Die Investitionen sollen dagegen stabil bleiben. Scherf: „Man kann nicht Großinvestistionen stornieren und mit dem Geld Schulbücher kaufen.“ Bleibt also nur der konsumtive Haushalt als Sparquelle übrig. Aus dem soll nun der große Rest geholzt werden. Dabei hat der Senat gestern zwar die Globalzahlen für die einzelnen Ressorts beschlossen, aber nicht die Giftliste aus dem Finanzressort. Die soll nunmehr nur ein Vorschlag sein, welche Grausamkeiten begangen werden könnten. Welche tatsächlich begangen werden, das soll nicht der Gesamtsenat, sondern das sollen die Senatorinnen selbst entscheiden dürfen. Im Senatsdeutsch heißt das: dezentrale Ressourcenverantwortung.

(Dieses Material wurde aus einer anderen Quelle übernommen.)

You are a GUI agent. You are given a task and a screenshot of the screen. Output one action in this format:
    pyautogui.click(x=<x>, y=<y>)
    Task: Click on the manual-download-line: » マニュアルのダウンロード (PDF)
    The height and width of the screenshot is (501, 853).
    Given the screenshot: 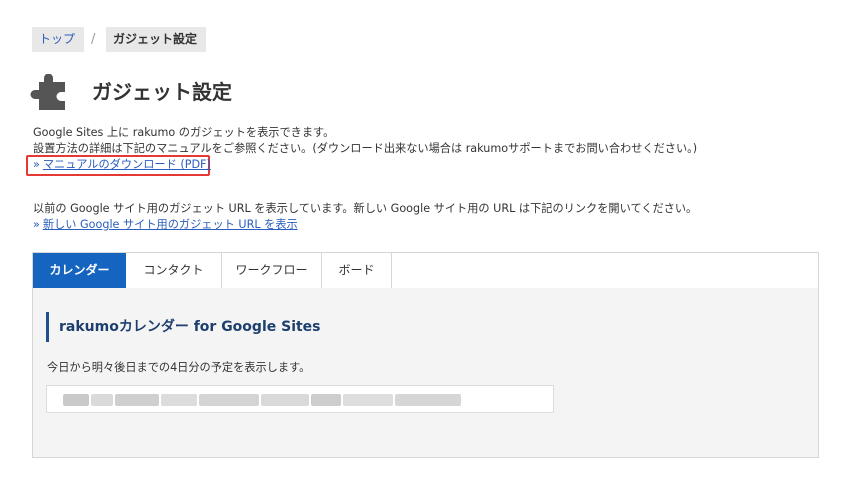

Aufatmen über die Zurückstufung der Giftliste wäre allerdings voreilig bei der Vorstellung dessen, was auf die Stadt im nächsten Jahr zukommt: Die Effekte der Einsparungen aus der Giftliste zusammengenommen reichen nämlich vorne und hinten nicht aus. Die würde zwischen 50 und 60 Millionen Mark bringen. Wenn die Vorgaben eingehalten werden sollen, müßte aber nochmal soviel in den Kassen klebenbleiben. Ulrich Nölle: „Jetzt erwarte ich Vorschläge aus den Ressorts.“ Und Scherf hält ihm dabei die Hand: „Das Sparen ist doch nicht allein Herrn Nölles Problem.“

Einzelne SenatorInnen haben zwar angekündigt, daß sie nicht die ganzen Vorgaben werden erbringen können, doch zugestimmt haben den Eckwerten letztlich alle aus der Landesregierung. Und nicht nur die. Bevor die Senatssitzung gestern offiziell eröffnet wurde, hatten auch die Fraktionsvorsitzenden von CDU und SPD im Rathaus Platz nehmen dürfen. Ergebnis: Sowohl Ronald-Mike Neumeyer als auch Christian Weber stehen hinter dem Senat. Dabei hatte gerade der SPD-Chef Weber gestern ordentlich Zunder bekommen. Bei einer Besprechung des Fraktionsvorstandes mit den SPD-SprecherInnen für die einzelnen Politikbereiche hatte es aus der Fraktion eine einhellige Ablehnung von Nölles Sparvorschlägen gegeben. Keine Nebensächlichkeit, schließlich ist es das Parlament, das den Haushalt am Ende beschließt. Doch dieses Signal spielte gestern im Senat keine Rolle mehr. Scherf an die Adressen der Regierungsfraktionen: „Die können nicht einer Koalitionsvereinbarung zustimmen und eine Regierung mitwählen wo klar ist: Wir stehen zum Sanierungsprogramm – und beim unangenehmen Teil sagen: Da sind wir weg.“ Und noch ist kein Ende in Sicht: 1997 sollen noch einmal 183 Millionen zusammengestrichen werden. J.G.